Independent outlets increasingly call for structured European defense funds to absorb litigation costs. Existing support—including financial and legal assistance from nonprofit organizations such as Media Defence, the European Centre for Press and Media Freedom, or France’s Fund for a Free Press—is essential but fragmented and difficult to access at scale; applying often requires time-consuming procedures and an organizational capacity that many smaller newsrooms lack. Cross-border cooperation is also emerging. The European network Sphera, the French StreetPress, and Hungary’s 444 support one another on investigations and exchange practices on managing legal risk. These exchanges matter. But they are not yet a system. 

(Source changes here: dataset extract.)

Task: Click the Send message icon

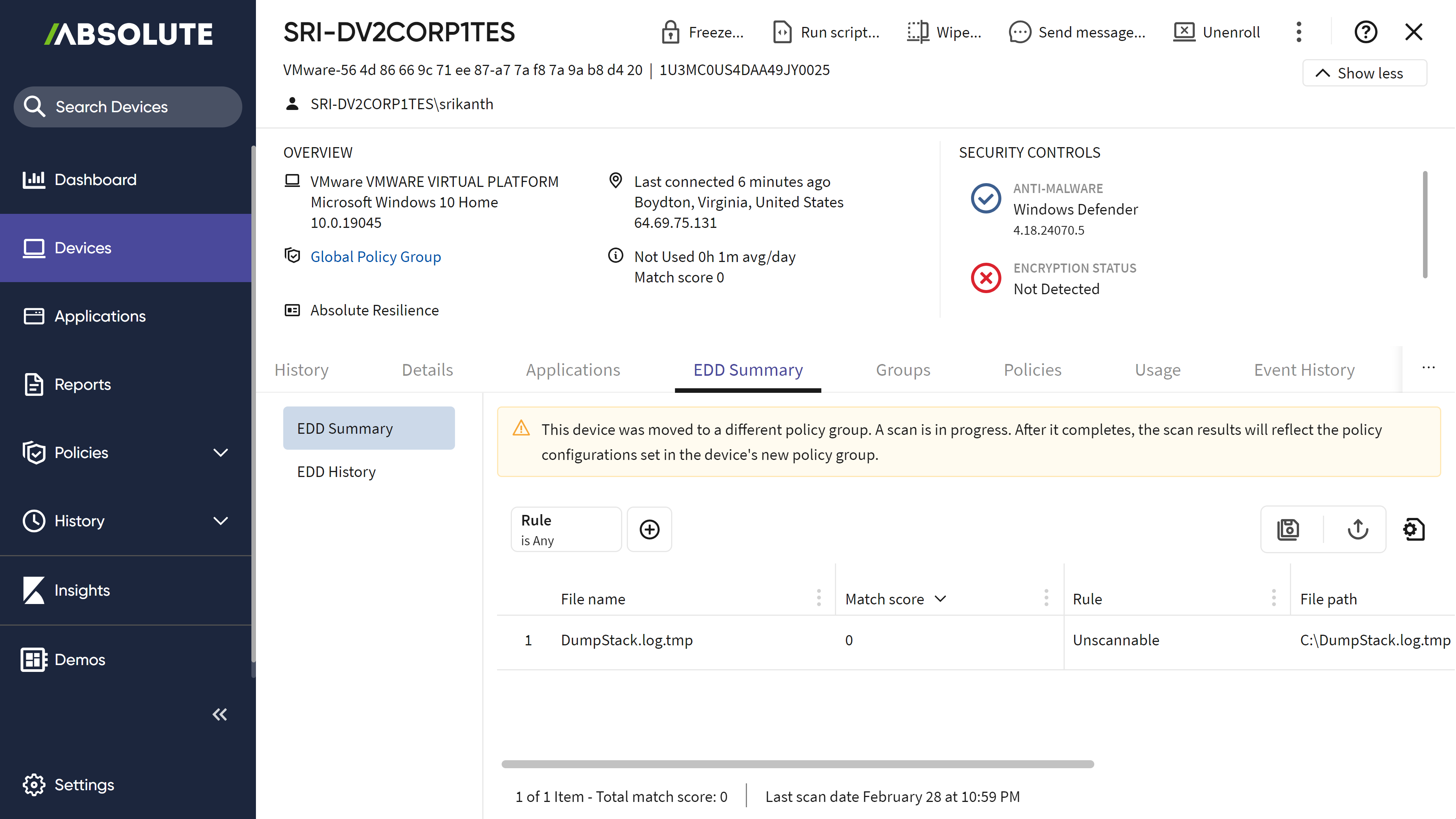Action: tap(1020, 32)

If the 2010s were about repairing revenue models, the 2020s are about defending the conditions of reporting. Economic sustainability remains essential—but resilience is now layered: editorial, economic, legal, and technological. It requires both internal capacity and collective support. Across Europe, independent newsrooms are beginning to build these forms of cooperation, recognizing that safeguarding press freedom now depends as much on solidarity as on sustainability.

Disclosure: The author leads Médianes, an independent media outlet, studio, and peer network working with more than 150 media organizations across Europe to strengthen editorial, economic, and technological independence. Médianes has provided marketing, Web, and fundraising support to OFALP (2024), to Reporters Without Borders (since 2021), and to StreetPress (since 2021). StreetPress and 444 are members of Sphera, a European media network coordinated by Médianes since 2024.